Aku langsung memeluk tubuh Renan. Dia benar, mugkin jika tidak ada Renan maupun ka Ori tidak tahu lagi aku harus mengeluh kemana. Setidaknya, walaupun sifat buruknya lebih banyak Renan tetaplah seorang kakak.

Bagiku.

"Ayo woee!" Teriakkan dari arah pintu membuatku melepas pelukan. Renan tersenyum, dan tiba-tiba berjogkok di depanku.

"Ayoo putri Ara! Back to home!", Ucap Renan.

Aku terkekeh, "Hahahaha let's go!" Balasku dan naik ke punggungnya.

Renan menggendongku keluar rumah sakit, seperti biasa aku mendapatkan tatapan iri dari para suster. Ya, ya, ya, aku tahu tampang Renan dan ka Ori memang di atas rata-rata.

Ih dia ganteng banget!

Eh dia siapa? Jangan-jangan ceweknya lagi,

Duhh itu yang jalan duluan manis bangett!

Memutar bola mataku malas, hello! Siapa yang ganteng? Siapa yang manis? Renan? Ka Ori? Gatahu aja kali ya!, Dumelku.

"Lihat, gue banyak fans. Kalau lo aniaya gue bisa abis lo sama fans gue," ucap Renan.

"GEER!" Teriakku dikupingnya.

Aku merasakan tubuh Renan goyang, hampir saja aku melepas pegangan pada lehernya.

"BEGO! BEGO! LO MAU JATUHIN GUE?"

"LO GAK USAH TERIAK! ATAU GAK GUE JATOHIN LO!"

aku meringis, mendengar Renan berteriak. Tuh kan! Dia itu emang paling resek, mana dilihatin di sekeliling. Kebanyakan suster melihat tingkahku dan Renan.

"Lo berdua, baru akur, terus ribut lagi. Renan, kalau lo cari masalah gue suruh om bawa lo balik ke Aussie!"

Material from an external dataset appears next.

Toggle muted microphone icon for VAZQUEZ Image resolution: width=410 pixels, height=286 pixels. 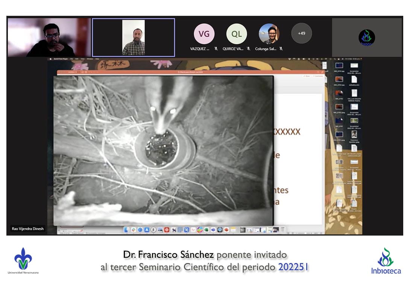click(216, 49)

Aku tertawa begitu ka Ori mengancap Renan. Renan membuat tanda "V" dan membuat aku semakin mengeratkan peganganku.

"Uhukuhuk, Ara gue kecekek!" Kata Renan yang membuatku tersadar.

Hahahahha, mampus!

Setelah melewati tatapan suster, menunggu ka Ori yang mengambil mobil, dilihat orang yang berlalu lalang, barulah sekarang aku bisa menikmati sandaran jok mobil yang niannnn empuk.

"Lo tidur, gue tinggal!" Ancam ka Ori.

Huff, aku menghela nafas. Baru juga baik, sekarang galak. Baiklah. Aku membuka jendela sedikit, cuaca di luar sedikit mendung untuk di siang hari ini.

"Ara tutup jendelanya!"

Aku menghiraukan perkataan ka Ori. Sekali-kali nakal, eh, bukan berkali-kali nakal tidaklah masalah untuk ka Ori. Right?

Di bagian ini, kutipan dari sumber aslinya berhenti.